In the end the thing that killed it was complexity: An explosion of statements and indirection that was brittle and required constant [central] management in order to present a coherent picture to users (some of whom are of course creating data dependent on the inferred stuff). And this is on a small scale - merging a few RDF database exports, <1M (non-inferred) triples.

And I think this is the crux of the whole semweb problem - for a semantic web to emerge, the whole thing needs link up and work in a decentralized world. Publishers working in seperation need to have a fighting chance of having their data link up and add value, or they won't bother publishing.

As a semantic web enabler, URIs are fundamentally broken in this respect - they don't reuse existing grounding, and they don't take advantage of shared (or overlapping) context.

The recent folksonomy phenomenon has shown us that it is possible for serendipidous linking to happen on a large scale.
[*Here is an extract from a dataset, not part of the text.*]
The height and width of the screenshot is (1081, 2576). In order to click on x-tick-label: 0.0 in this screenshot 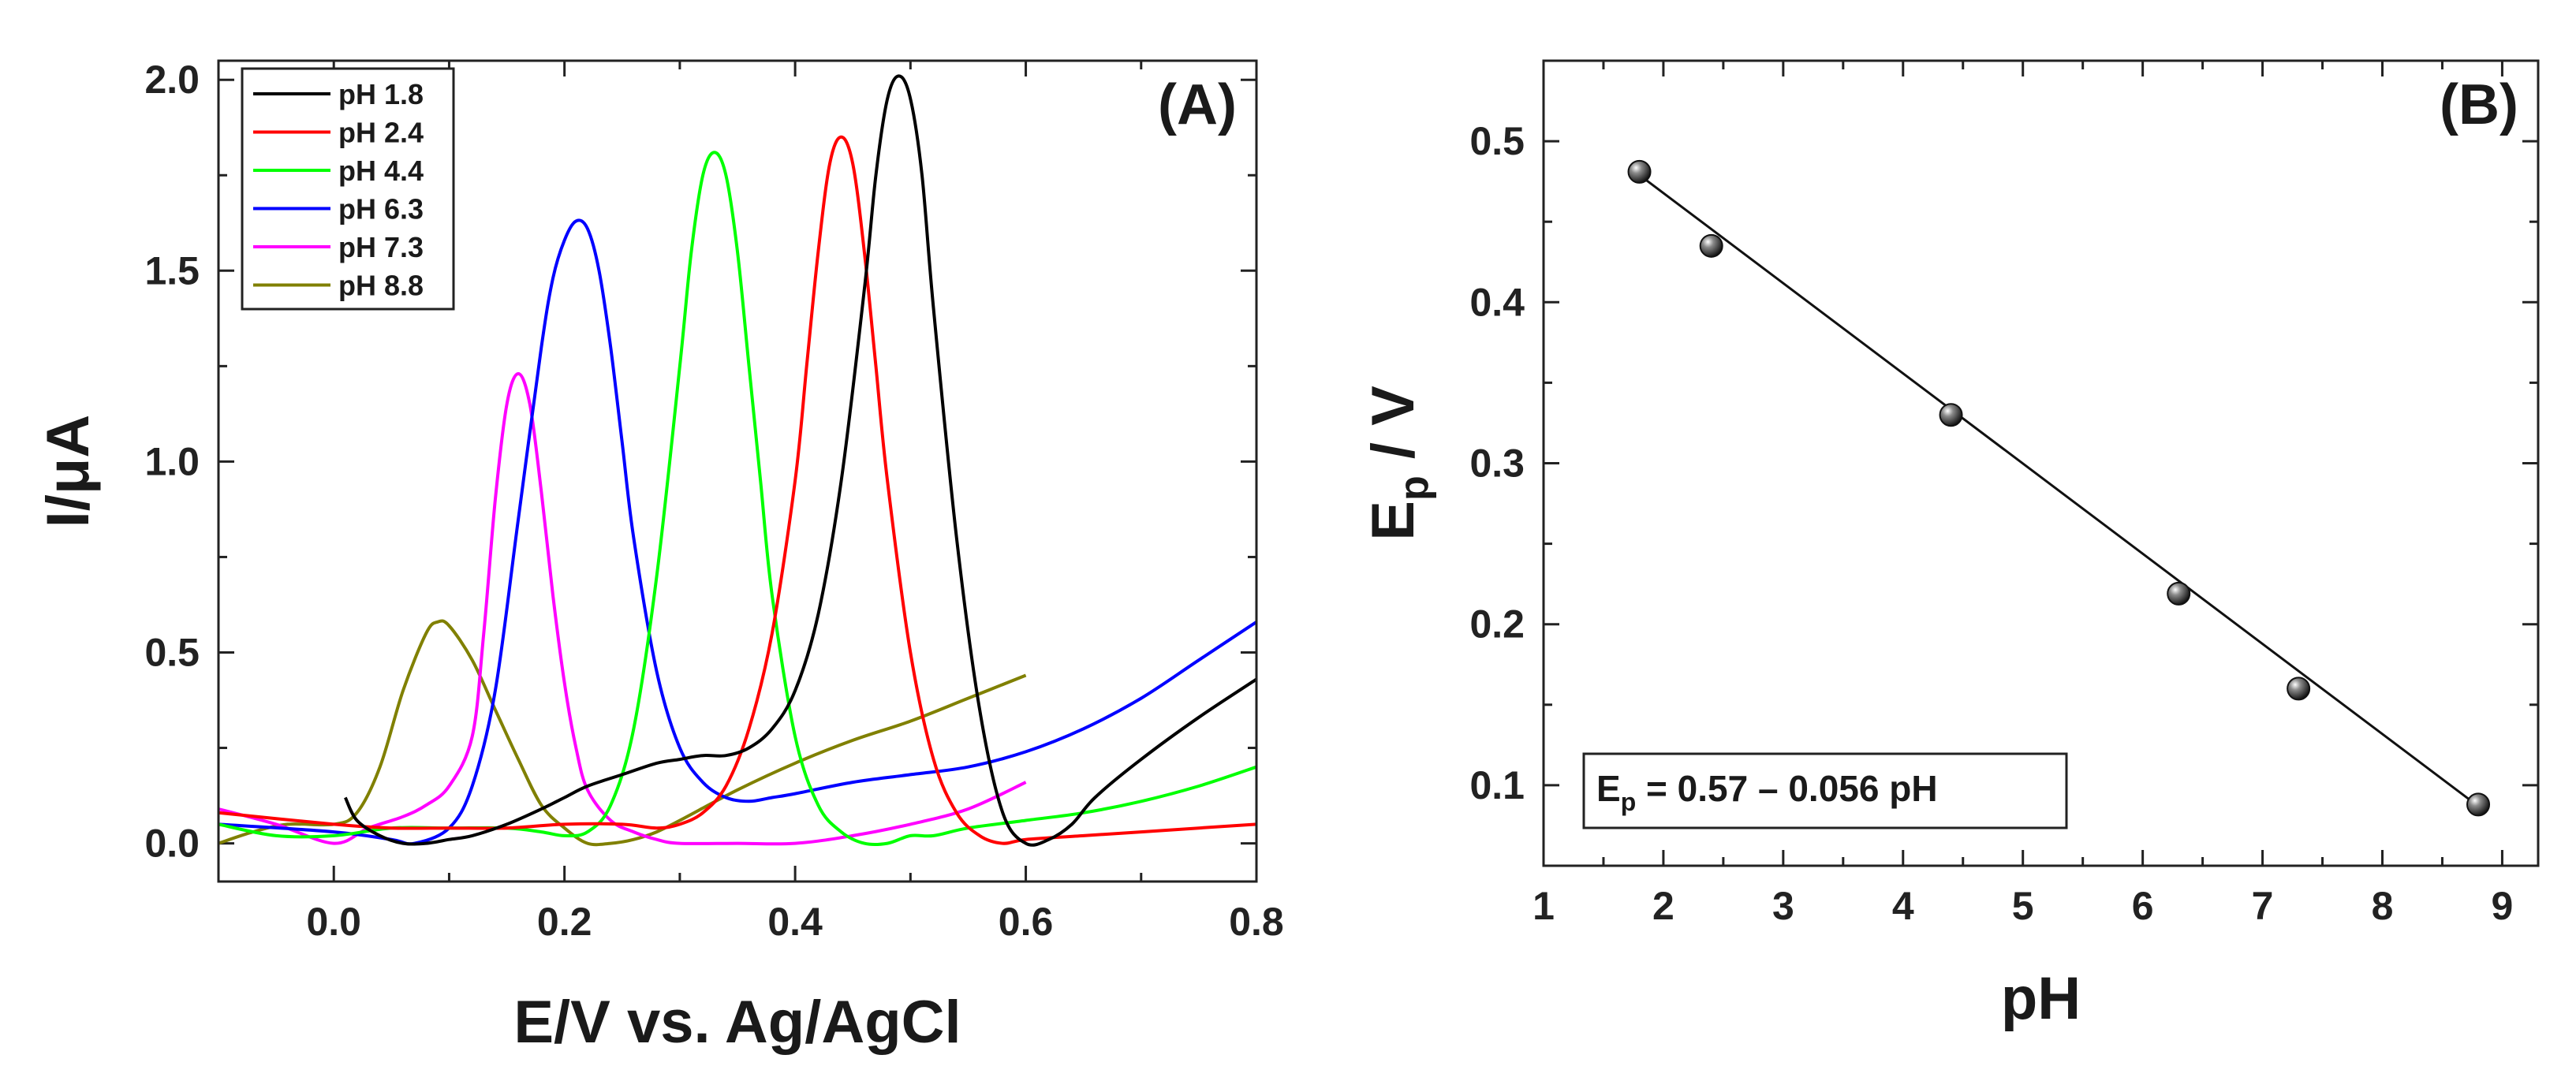, I will do `click(333, 922)`.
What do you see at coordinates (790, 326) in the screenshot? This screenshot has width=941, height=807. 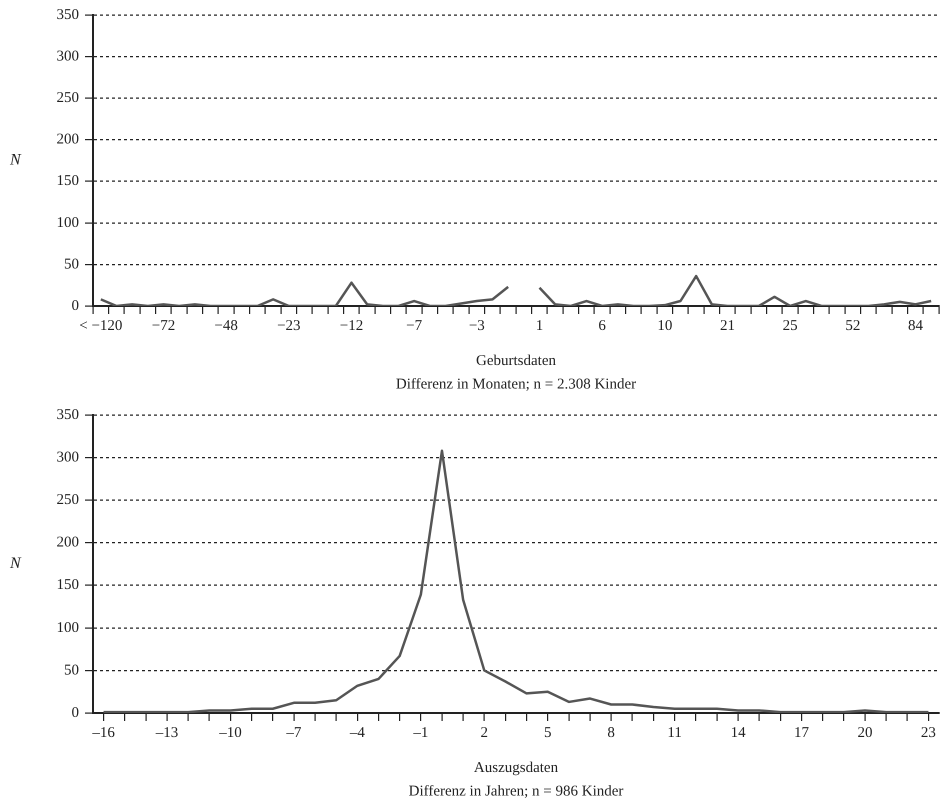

This is achieved by leveraging existing real-world semantic grounding in shared (and well known) terms, and then requiring that clients do their own work in using context to disambiguate terms.

I think this idea has legs - it flips the problem into one that can be decentralized.

I.E. Instead of having lots of unconnected data that must be painstakingly merged centrally [which incidently is what's going on now when we attempt to convert other data to RDF, and when we create owl mapping statements], you have the opposite problem: lots of over-linked data which the consumer must disambiguate (and choose which links to follow) based on an operating context.

In practice, this after-the-fact link disambiguation turns out to be a much simpler problem (at my work at least). Simple tag text-matching turns out to be an excellent disambiguation tool, quickly collapsing the set of possible links to a managable subset whose size you can vary based on your accuracy and coverage requirements.

And the big bonus is that the aggregation can be automated. The JAM*VAT data aggregator deployed at work is collecting and merging data without any human intervention or source post-processing. This is because the authors of the data are using symbols already grounded in the context of the company. E.g. they're using server names to refer to servers, ldap UIDs to refer to employees and customers, and application names to refer to applications. Thus everything links up even though the data is created in seperation (usually generated from stovepipe databases created long before any notion of an integrated data-web).

Of course there is lots of ambiguity - application names are used to denote application databases and teams. DNS names are used to denote both servers and network router ports. However, once you know what you're looking for it's easy to disambiguate - 'bondtrader (database)', 'ln32babc22 (server)' etc..

Having been through this exercise on a small scale, my conclusion is this: If there is going to be a global semantic web of interconnected data, it will emerge from these principles (reuse of existing symbol-grounding, decentralized publishing, automatic serendipitious data merging) rather than through a carefully maintained web of precise identities and links.